Unmuted: At the Border

A group of migrants wearing T-shirts that read, “Biden, please let us in,” kneel and pray at the border crossing on March 2, 2021 in San Ysidro, Mexico. The group gathered and marched up to the border post to petition the new U.S. administration for asylum. U.S. Border Patrol (CPB) agents conducted a heavier operation at the border crossing with the goal of preventing a stampede. (Stringer/dpa via ZUMA Press/TNS)

Joe Biden has been in office for about six weeks. He has already signed a slew of executive orders reversing many atrocious Trump-era policies. But any sense of profound relief or celebration at having a sane person in the White House cannot eclipse the immense humanitarian crisis that is the U.S. immigration system.

“Immigration is an issue that can consume a presidency,” Stef W. Kight wrote in a recent article for AXIOS. “It’s intensely and poisonously partisan. It’s complicated. And the lives and welfare of vulnerable children hang in the balance.”

In recent weeks, thousands of families have surged towards the Southwestern border, expecting a friendlier reception by the United States. This is in part because of a Mexican policy that will make it harder for the U.S. to expel immigrants and in part because Biden is rolling back many of Trump’s insular immigration policies. The New York Times reported that, since Biden’s inauguration, new families have been collecting in Mexican border towns, sleeping in the streets, under bridges and in dry ditches. 

Meanwhile, on the Texas side of the border, hundreds of migrant children wait in detention centers to be reunited with their parents, who may never be found. Thousands more children have been detained, straining the facilities to capacity.  President Biden now shoulders this enormous crisis.

Former President Trump gutted the U.S. immigration system. He separated children from their parents at the border. He banned people from primarily Muslim countries from coming into the U.S. He cut in half the number of legal immigrants the U.S. would accept. He directed the construction of hundreds of miles of largely-needless new barrier wall on the United States-Mexico border.
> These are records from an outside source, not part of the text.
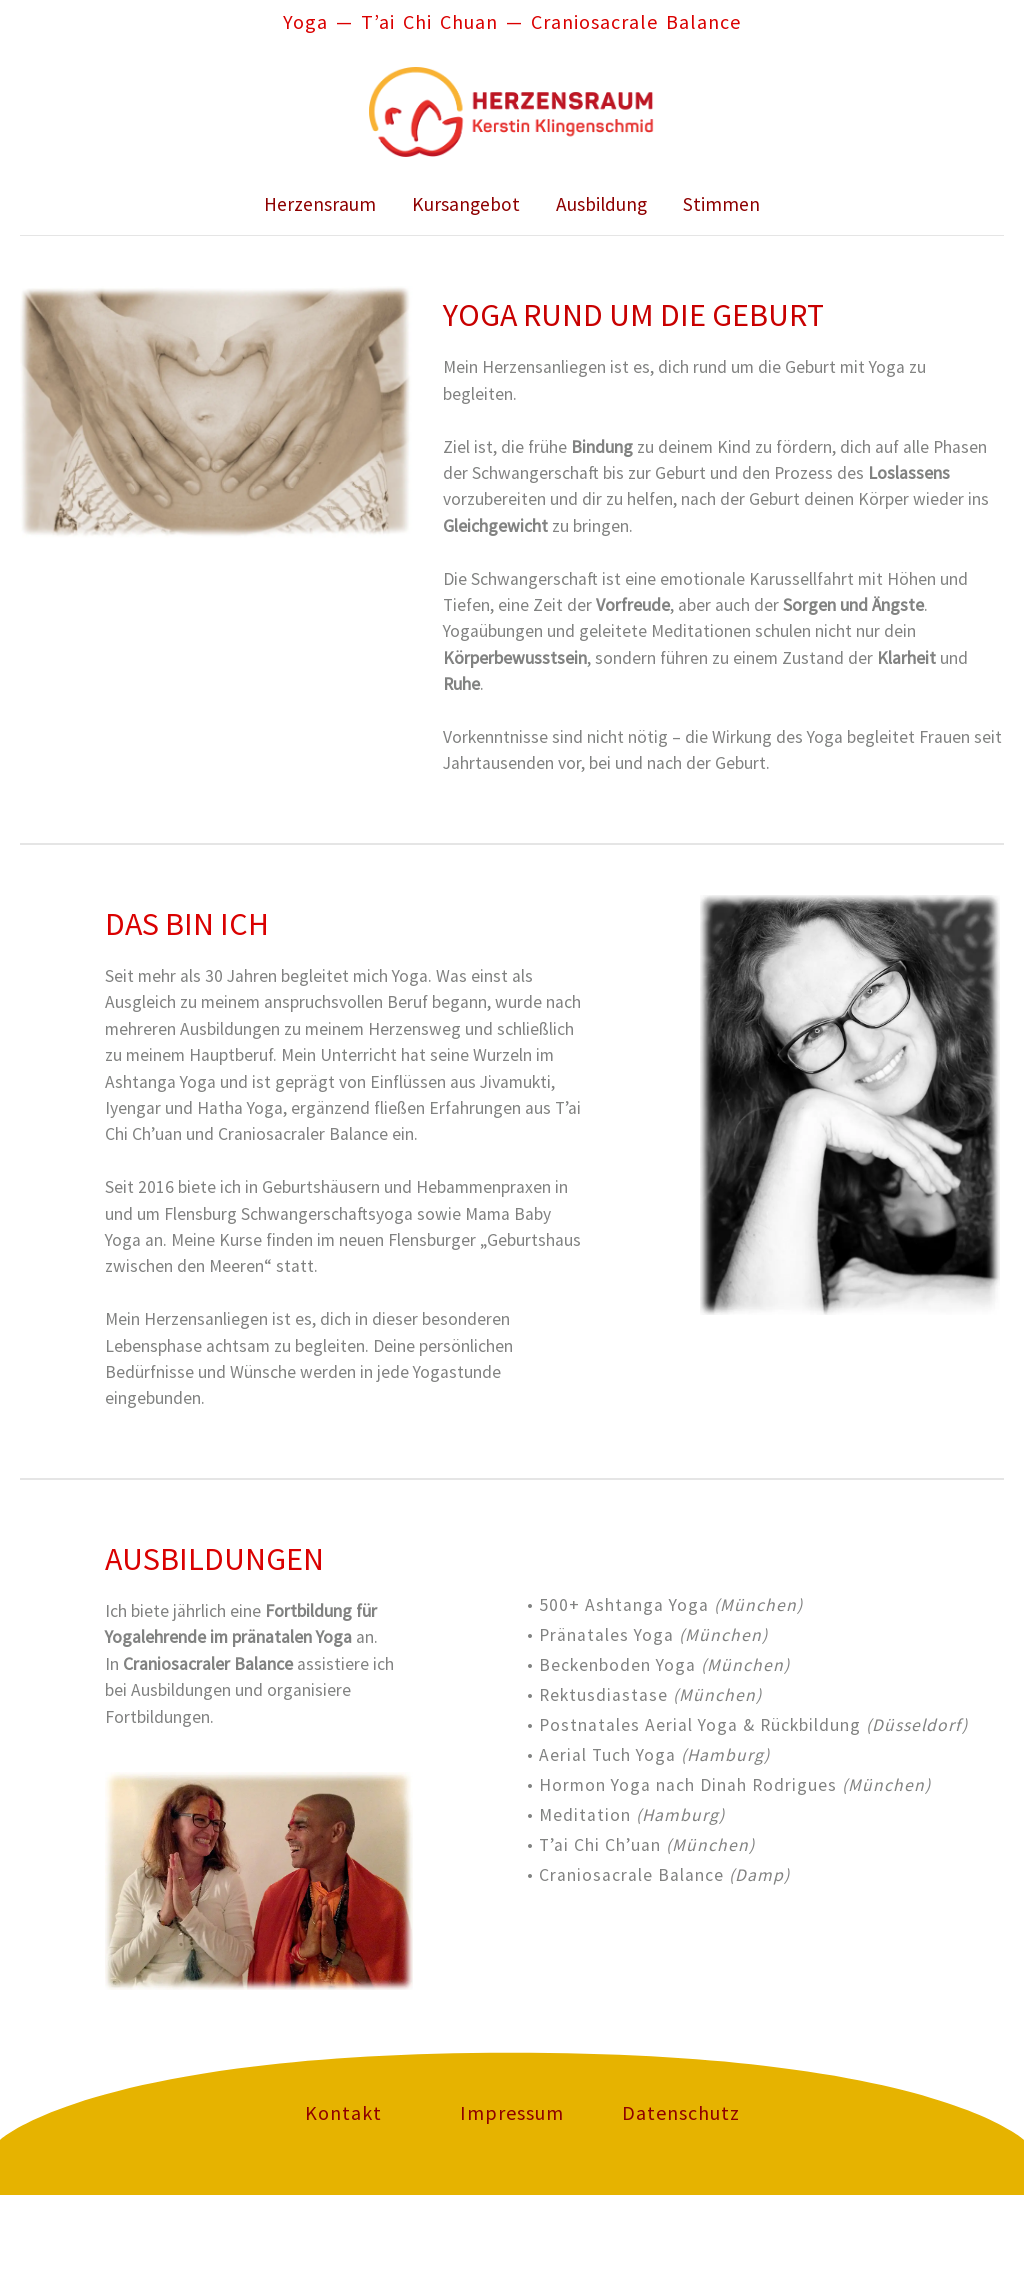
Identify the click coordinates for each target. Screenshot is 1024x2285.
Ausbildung (601, 204)
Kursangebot (466, 204)
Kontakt (343, 2112)
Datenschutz (681, 2112)
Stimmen (721, 204)
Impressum (512, 2112)
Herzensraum (320, 204)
Biden came into office promising a much kinder policy towards immigrants. His plan for “securing our values as a nation of immigrants” promises to, among other things, “take urgent action to undo Trump’s damage and reclaim America’s values.” Happily, he has begun to deliver. To date, he has signed two executive orders pertaining to immigration, one of which extends additional protections to people seeking safety under the Deferred Action for Childhood Arrivals (DACA) program. He, along with Democratic leadership, introduced a bill that would provide a path to citizenship for approximately 11 million undocumented immigrants. On February 23, more than 1,000 people detained after crossing the border have been released into the U.S. in a reversal of the Trump administration’s strict stance on detainment. 
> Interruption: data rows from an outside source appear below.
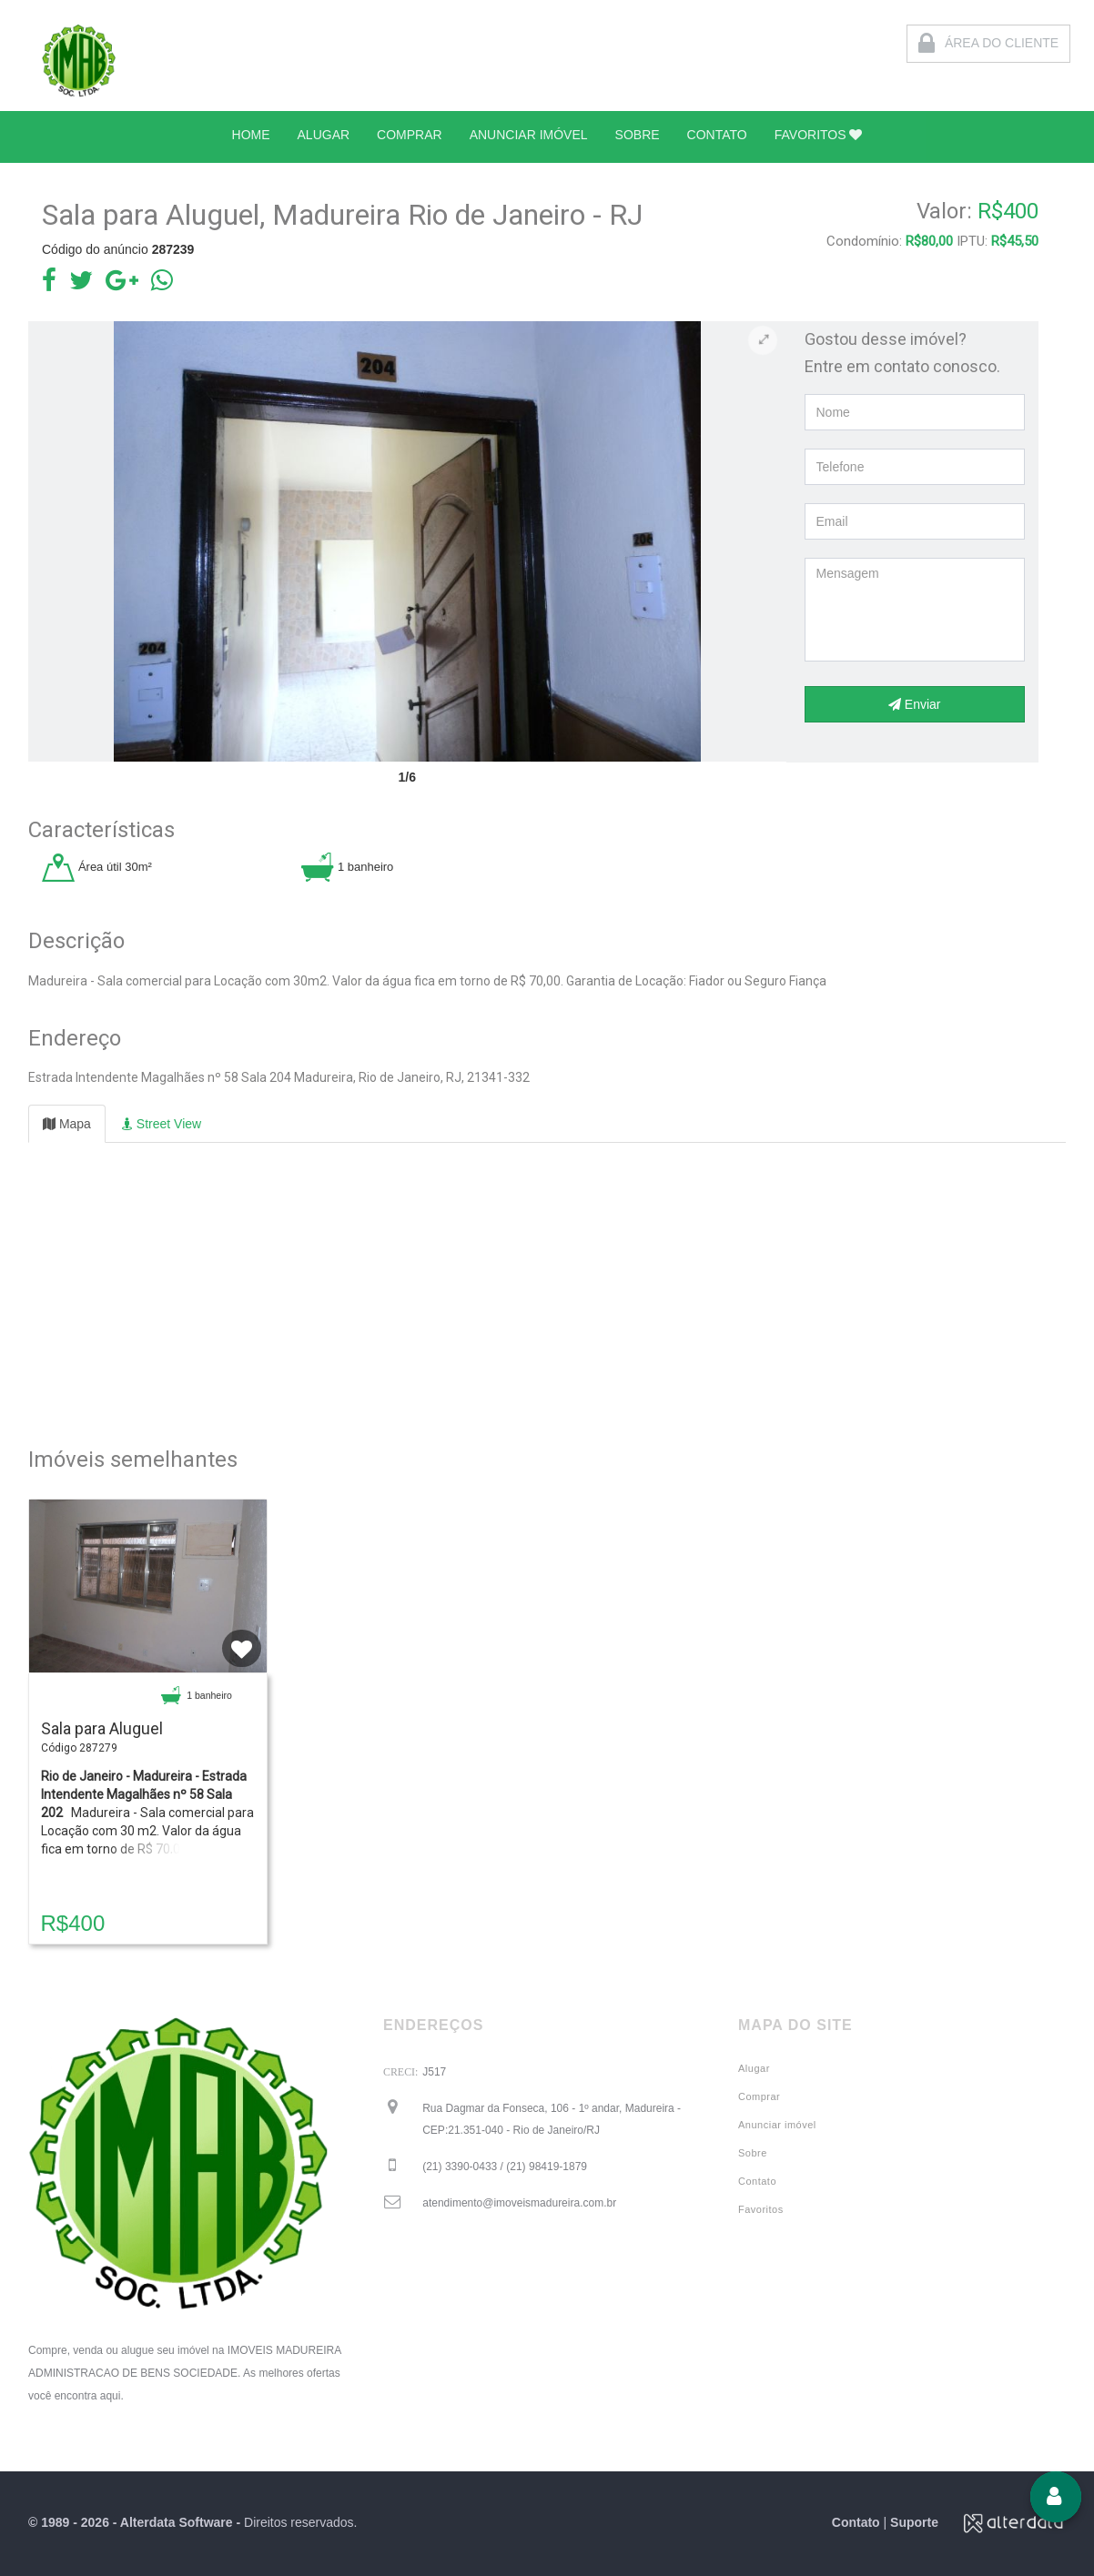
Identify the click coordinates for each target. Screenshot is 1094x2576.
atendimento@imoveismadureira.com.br (519, 2203)
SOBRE (637, 134)
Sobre (752, 2152)
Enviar (914, 704)
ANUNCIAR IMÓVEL (529, 134)
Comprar (759, 2096)
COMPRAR (409, 134)
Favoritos (761, 2209)
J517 (434, 2072)
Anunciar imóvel (777, 2124)
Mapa (67, 1123)
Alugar (754, 2068)
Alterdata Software (176, 2522)
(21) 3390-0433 (504, 2166)
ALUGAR (324, 134)
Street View (161, 1123)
But there’s more to do. Biden has left in place a Trump policy that allows the U.S. to turn immigrants away due to the pandemic. That could mean that many would-be immigrants are left living in Mexican border towns, some of which place them at significant risk of being targeted by organized criminal groups.  To make matters worse, CNN reported that as of last Tuesday, the Border Patrol had more than 1,300 children in custody waiting for placement by the U.S. Department of Health and Human Services (HHS), 300 more than the day before. As of Feb. 21, HHS itself had about 7,000 children in custody — functioning at over 90% capacity. 

Also, NBC News reports that the parents of 506 migrant children who U.S. officials separated at the border still have not been found. The parents of about 63% of these children are likely to have been deported. Some of them have now been without their parents for several years. It is astonishing that any modern U.S. government could be responsible for creating, and continuing, such an abominable humanitarian crisis. 

President Biden must commit to bringing these deported parents back into the U.S now, to seek asylum and reconnect with their children. Although we may not be able to undo 100% of the damage, we have an ethical responsibility to try. We need to support the work of Biden’s new task force dedicated to this effort. We also need to keep up pressure on our elected representatives so this remains part of the political discourse. We cannot let it fall to the back burner.

Fixing the damage that the past president left is no easy task, and Joe Biden is no miracle worker. He’s only six weeks into his presidency, after all.  But he cannot lose sight of this looming disaster. He must undo Trump’s horrific policies, reunite families and once again turn the U.S. into a land for the “huddled masses yearning to breathe free.”